Abstract
Context: Severe iron deficiency requires intravenous iron supplementation to replenish iron stores. Intravenous iron sucrose has been used for decades for the treatment of anemia. New generic iron sucrose products are now marketed for the use in several countries and there is an ongoing discussion about the safety and efficacy of iron sucrose similars.
Objective: In this study, we compared the iron sucrose originator Venofer® and the generic iron sucrose AZAD (ISA) regarding bioavailability, toxicity and stability in human THP-1 cells and HepG2 cells.
Methods: The bioavailability of Venofer® and ISA was investigated in both cell types by a ferrozin-based assay. The release of incorporated iron was assayed by atomic absorption spectroscopy. Ferritin content was measured by enzyme-linked immunosorbent assay (ELISA). HepG2 cells were used to investigate the intracellular labile iron pool (LIP), which was measured by the fluorescent calcein assay. The amount of redox-active iron within the iron formulations was assayed using fluorescent dichlorofluorescein.

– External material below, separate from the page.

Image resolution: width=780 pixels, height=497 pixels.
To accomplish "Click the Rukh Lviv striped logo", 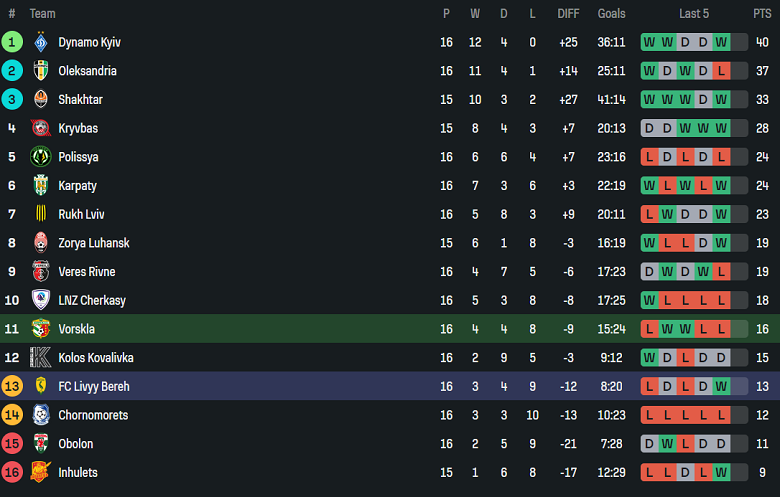I will (x=41, y=214).
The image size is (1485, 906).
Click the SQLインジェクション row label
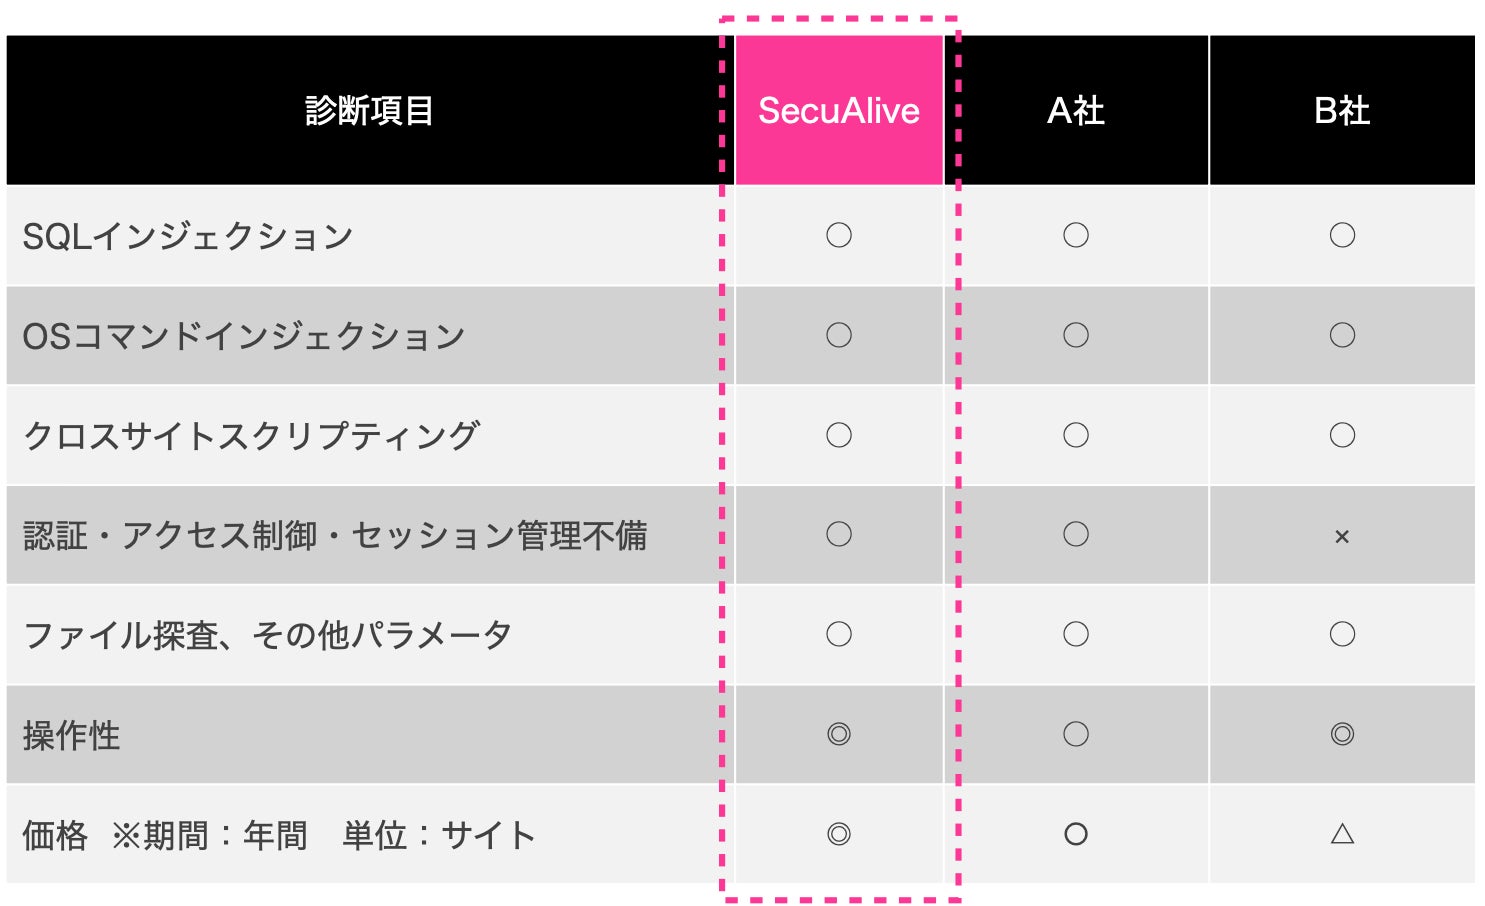tap(188, 236)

Results: We found no significant differences in all parameters between Venofer® and ISA in regard of bioavailability, toxicity and stability in vitro.
Discussion: ISA shows identical physico-chemical features and identical bioavailability in vitro. This study is a profound basis for future clinical tests with generic iron sucrose compounds.
Declaration of interest
The study was funded by Azad Pharma AG. The funders had no role in data collection, analysis and interpretation of the data, decision to publish, or preparation of the manuscript. All authors declare no competing interest. This work was also supported by a FFG grant (Barbara Scheiber-Mojdehkar, TALENTE, No. 2441987-1).